Chicago activist and teacher George Schmidt added all this to the comments section of the Ravitch article on Dodge:
—————————-
George Schmidt
May 10, 2013 at 6:30 am
“We are still waiting for the Chicago papers to cover this update on the sad Dodge story, and the Arne Duncan/Barack Obama ironies around it all. I took photographs at Dodge after Duncan announced the original proposed turnaround, which that year took place in two phases. In the first phase, the school was emptied out and one year of ‘planning’ was supposedly implemented.

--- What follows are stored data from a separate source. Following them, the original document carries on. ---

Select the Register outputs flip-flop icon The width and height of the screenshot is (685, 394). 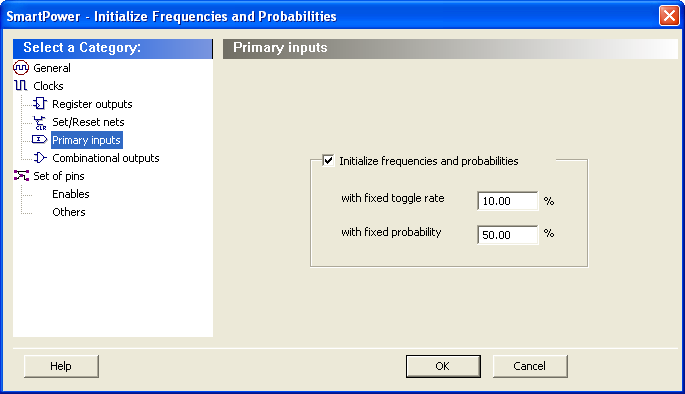point(40,104)
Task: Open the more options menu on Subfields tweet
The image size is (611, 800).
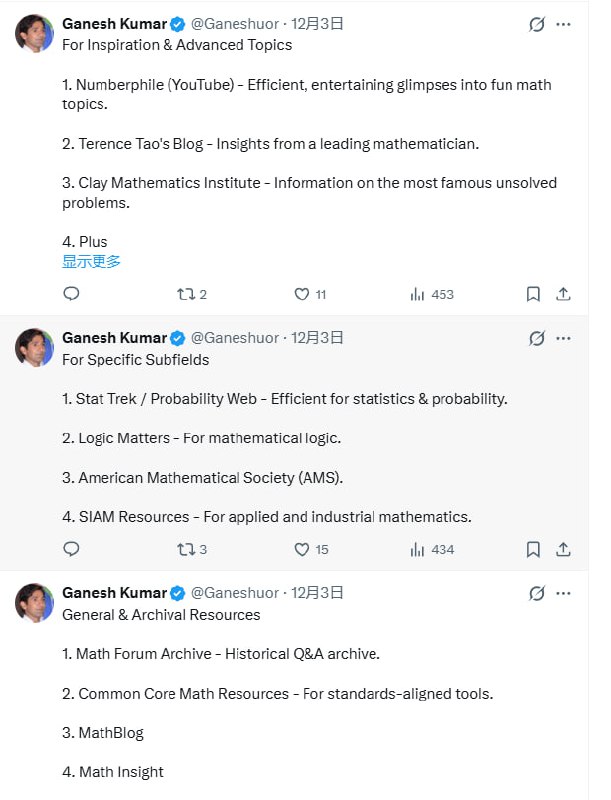Action: pos(563,338)
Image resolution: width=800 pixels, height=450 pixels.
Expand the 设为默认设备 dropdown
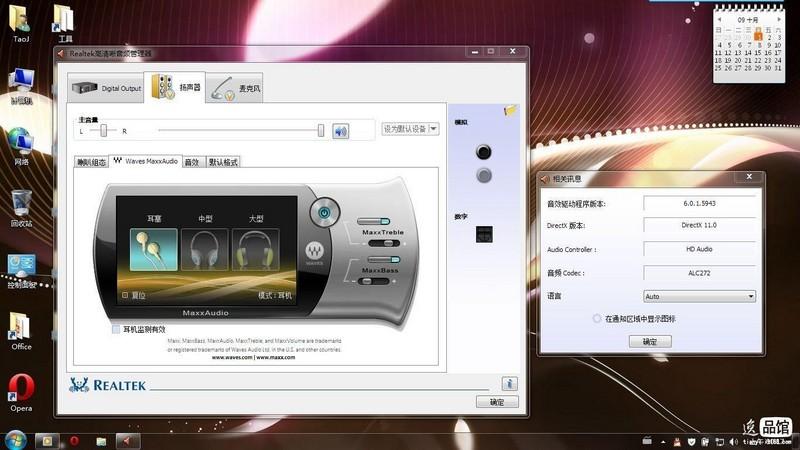[433, 129]
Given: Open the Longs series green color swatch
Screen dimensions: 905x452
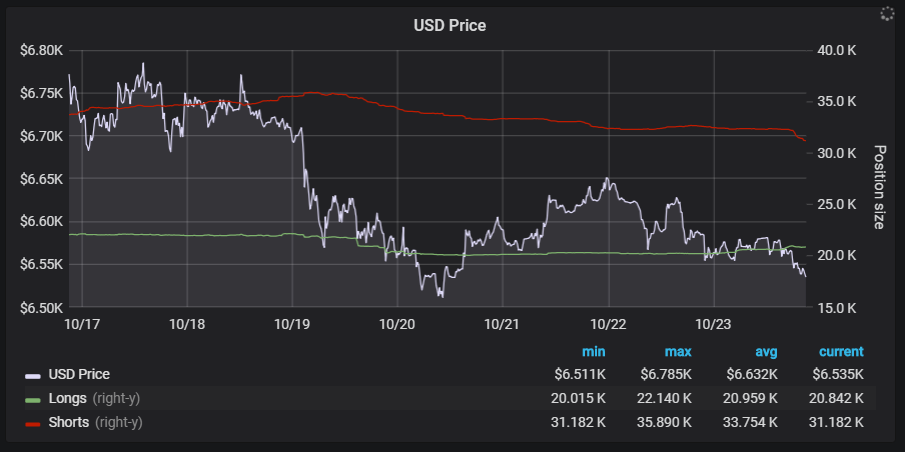Looking at the screenshot, I should pyautogui.click(x=33, y=399).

“The kids were scattered to the winds, especially the homeless ones, and those whose families could not afford the new $200,000 townhouses that were being built down the street from Dodge. (A photograph putting Dodge in its geopolitical perspective would be taken from the United Center, less than a mile to the east, to depict accurately the displacement of poor and working class black families from the area…).
“Fewer than half the original Dodge kids returned to the ‘new’ Dodge the following year. And for those who were sent hither and yon, the results were bad. The Dodge kids who tried to go to Grant Elementary School (where many of them were sent) were beaten up by the (then) Grant kids. The Grant kids didn’t want the ‘Dodge Dummies’ to lower their school’s scores. (That was ironic because there really wasn’t that big a difference between Grant and Dodge, but perception is reality…).
“Eventually, Duncan’s versions of school reform got around to Grant, too. With the help of then Congressman Rahm Emanuel (who bragged he got a one million dollar earmark for the job) Grant became a ‘military academy.’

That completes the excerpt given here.